As for the relations between the Orthodox Church of Romania and the Roman Catholic Church, they have been excellent over the years. But May 7 to May 9, 1999 was the first time since 1054 that a Pope of Rome was visiting a mainly Orthodox country.
The visit took place under the sign of the work of the Holy Spirit. The meeting was a historic gesture of reconciliation. Allow me to quote a few excerpts from the official declarations of the spiritual leaders of both Churches:
“I wish to express my special gratitude to His Beatitude Patriarch Teoctist” said His Holiness Pope John Paul II, “for the brotherly expressions which you so kindly addressed to me and for your kind invitation to visit the Romanian Orthodox Church, the majority Church in Romania. It is the first time Divine Providence offers me the opportunity to dedicate an apostolic visit to a mainly Orthodox nation, and this could not have happened without the brotherly availability of the Holy Synod and the Venerable Romanian Orthodox Church.
I cannot, at this historic moment, omit to mention Your Beatitude’s visit to the Vatican ten years ago, which showed a firm desire to freely establish friendly ecclesiastical relations for the benefit of the members of both Churches. I am convinced that my visit to Bucharest will contribute to the healing of the wounds in the relations between our Churches and give birth to mutual trustful cooperation.

-- SOURCE EXCERPT --

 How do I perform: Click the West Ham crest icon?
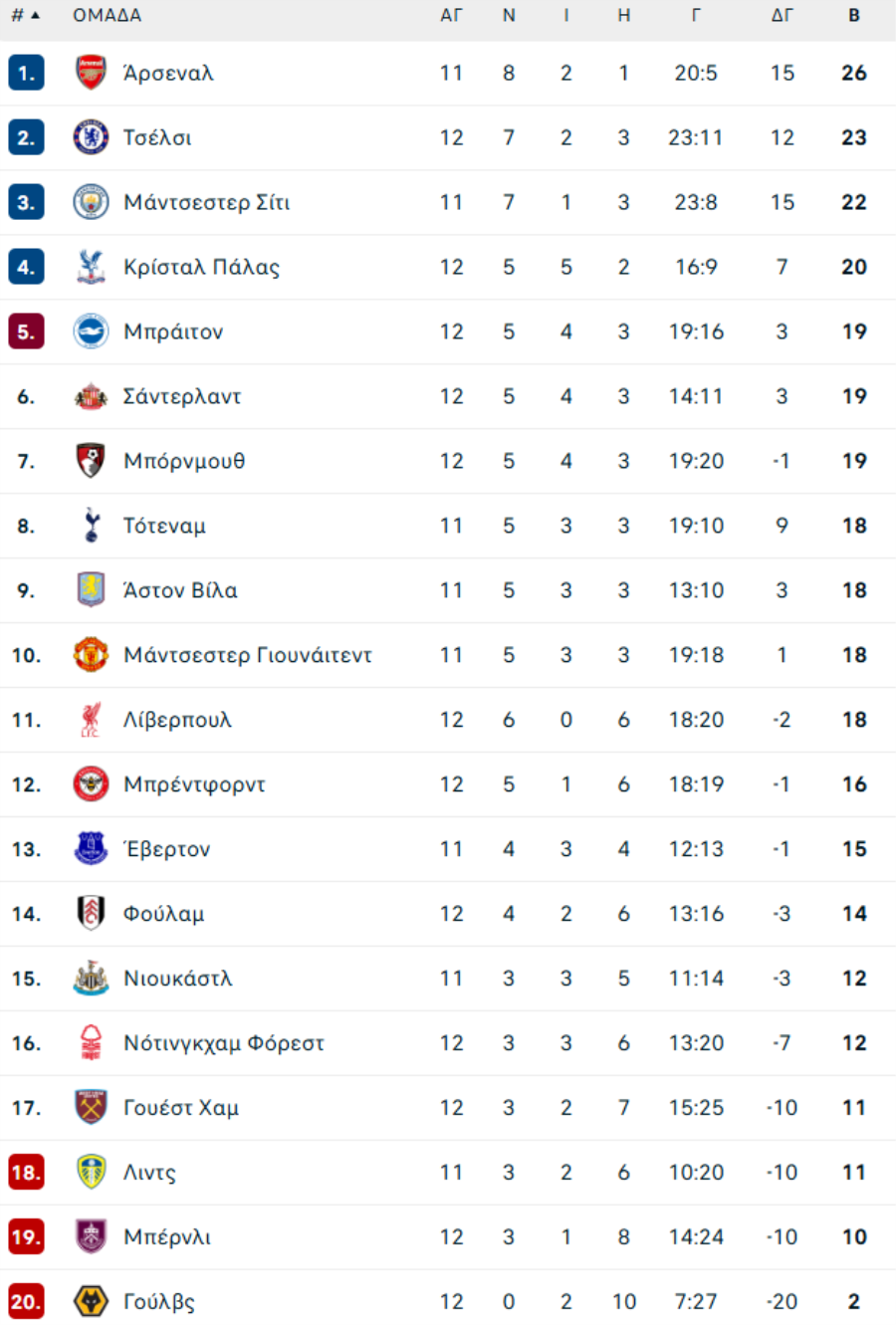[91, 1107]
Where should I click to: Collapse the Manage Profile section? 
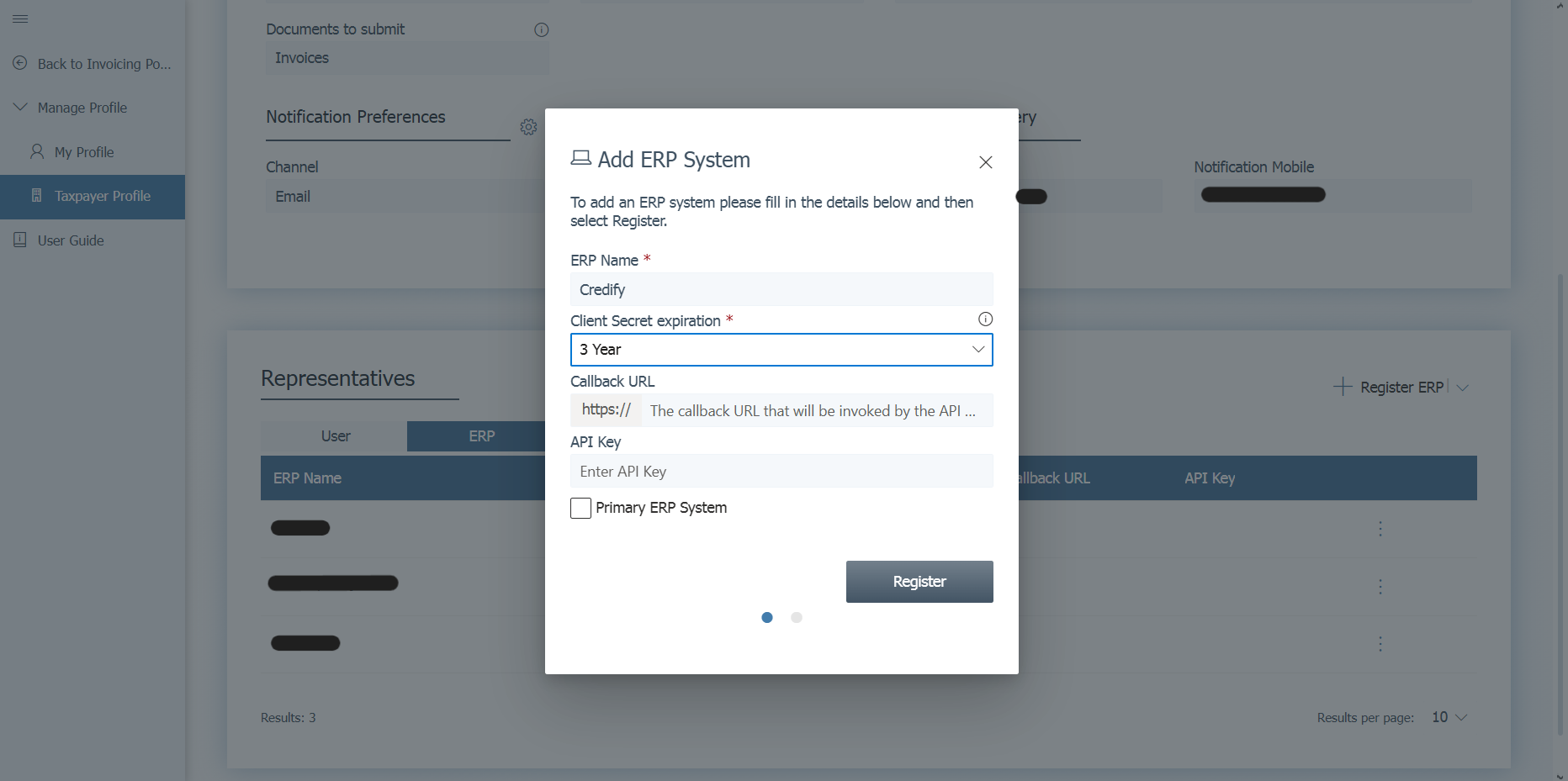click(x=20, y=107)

-- WHAT IS ASKED --
Condense the paragraph beginning "As for the relations between" in the passage about the papal visit to Romania into a single shorter sentence that keeps its main facts.

-- COMPLETED TASK --
The Orthodox Church of Romania and the Roman Catholic Church have long had excellent relations, yet the visit of May 7–9, 1999 was the first by a Pope of Rome to a mainly Orthodox country since 1054.